YOUR TASK = If a line in the listing below has the string "This", copy it out.

EXTRACTED ENTRIES =
╭──

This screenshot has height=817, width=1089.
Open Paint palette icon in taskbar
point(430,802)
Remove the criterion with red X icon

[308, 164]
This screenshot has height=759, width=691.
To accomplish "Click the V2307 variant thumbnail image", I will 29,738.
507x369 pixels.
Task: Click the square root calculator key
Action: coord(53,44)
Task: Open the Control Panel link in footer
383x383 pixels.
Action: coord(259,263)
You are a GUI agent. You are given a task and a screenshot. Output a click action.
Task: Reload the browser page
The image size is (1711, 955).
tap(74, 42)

╰──
╭──

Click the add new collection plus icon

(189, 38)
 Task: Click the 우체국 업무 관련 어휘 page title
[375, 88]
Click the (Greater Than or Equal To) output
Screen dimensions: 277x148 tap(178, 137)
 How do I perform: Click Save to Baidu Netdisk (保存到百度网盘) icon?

╰──

YOUR SOLUTION =
This screenshot has height=817, width=1089.
This screenshot has height=759, width=691.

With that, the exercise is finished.